Il vient d’être remarqué que février n’a ordinairement que 28 jours et au plus 29. Quelques autres en ont 30 et la plupart même jusqu’à 31. Cela vient de ce que les mois qui n’étoient autrefois que lunaires, c’est-à-dire réglez sur le mouvement rétrograde de la Lune, n’étoient qu’environ de 29 jours ; et que depuis, pour ajuster les mois au circuit annuel du Soleil, Jules César ajouta dix jours à l’année[29], ce qui fit en même temps l’accroissement et l’inégalité des mois.

[29] C’est ce qu’à cause de lui on appela l’année julienne, dont nous avons déjà parlé plus haut. La réforme dont elle fut le résultat reposoit sur une base erronée, en ce qu’on y considérait comme exacte une longueur de l’année de 10 minutes 8 secondes plus grande qu’elle n’est réellement, ce qui formoit tous les cent trente-quatre ans l’excédant d’un jour presque entier. Dès le XIe siècle, lorsque les astronomes persans eurent déterminé la longueur de l’année avec une précision telle que l’erreur ne fut plus que d’un jour en plusieurs milliers d’années, on se préoccupa d’une nouvelle réforme, mais il fallut plusieurs siècles, comme on le verra, pour qu’elle aboutît.
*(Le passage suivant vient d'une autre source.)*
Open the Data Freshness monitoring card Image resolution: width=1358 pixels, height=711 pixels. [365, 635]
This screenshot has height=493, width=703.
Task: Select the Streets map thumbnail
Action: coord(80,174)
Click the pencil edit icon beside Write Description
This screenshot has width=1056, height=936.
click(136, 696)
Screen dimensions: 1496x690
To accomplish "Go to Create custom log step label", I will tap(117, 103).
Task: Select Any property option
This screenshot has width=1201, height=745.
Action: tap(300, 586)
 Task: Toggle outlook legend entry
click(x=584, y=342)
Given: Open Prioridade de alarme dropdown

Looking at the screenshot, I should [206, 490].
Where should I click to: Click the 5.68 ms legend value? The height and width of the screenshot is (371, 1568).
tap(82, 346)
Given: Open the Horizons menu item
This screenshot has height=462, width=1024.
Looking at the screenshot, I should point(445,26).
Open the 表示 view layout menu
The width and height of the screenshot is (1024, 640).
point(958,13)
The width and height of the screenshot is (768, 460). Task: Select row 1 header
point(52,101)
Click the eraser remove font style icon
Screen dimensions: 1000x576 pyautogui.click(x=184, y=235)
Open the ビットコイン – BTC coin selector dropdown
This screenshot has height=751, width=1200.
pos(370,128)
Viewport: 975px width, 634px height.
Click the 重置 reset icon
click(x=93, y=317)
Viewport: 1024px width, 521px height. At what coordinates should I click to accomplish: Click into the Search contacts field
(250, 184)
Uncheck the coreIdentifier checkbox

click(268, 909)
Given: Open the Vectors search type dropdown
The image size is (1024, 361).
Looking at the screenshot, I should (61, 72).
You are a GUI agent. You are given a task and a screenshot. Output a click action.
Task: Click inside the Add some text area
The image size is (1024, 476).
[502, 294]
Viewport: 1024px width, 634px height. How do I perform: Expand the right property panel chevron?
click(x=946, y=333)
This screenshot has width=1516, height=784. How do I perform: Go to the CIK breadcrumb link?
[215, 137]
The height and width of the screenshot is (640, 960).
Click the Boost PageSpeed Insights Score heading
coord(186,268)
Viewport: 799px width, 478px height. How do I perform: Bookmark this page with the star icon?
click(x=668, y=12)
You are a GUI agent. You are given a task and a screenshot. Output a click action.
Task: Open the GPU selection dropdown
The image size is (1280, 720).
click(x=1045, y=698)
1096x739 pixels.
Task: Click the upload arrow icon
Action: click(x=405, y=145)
Cette inégalité et le nombre de 52 semaines qui se trouvent dans le courant de chaque année fait voir qu’elles ne peuvent pas entrer dans une division cathégorique des temps, puisqu’on ne peut pas diviser les mois en un nombre certain de semaines, chaque semaine n’étant que de sept jours ; aussi ne doivent-elles être considérées que comme une ordination ecclésiastique concernant le culte divin[30] ; c’est pourquoi après avoir montré qu’un siècle est composé de cent années, que chaque année comprend deux semestres, chaque semestre deux quartiers, chaque quartier trois mois, chaque mois un peu moins ou un peu plus de 30 jours, et enfin chaque jour 24 heures, y compris les diurnes et les nocturnes ; il reste seulement à dire pour l’exacte division des mesures du temps, que chaque heure est divisée en deux demies, chaque demie en deux quarts, chaque quart en quinze minuttes, chaque minutte en 60 secondes, chaque seconde en 60 tierces, etc.

[30] C’est ce qu’elle est en effet depuis l’adoption, en 325, de la réforme julienne par le Concile de Nicée, qui supposa que l’intercalation de dix jours ordonnée par César faisoit exactement coïncider la longueur de l’année astronomique avec celle de l’année civile, et établit la concordance astronomique du calendrier avec le mouvement du Soleil.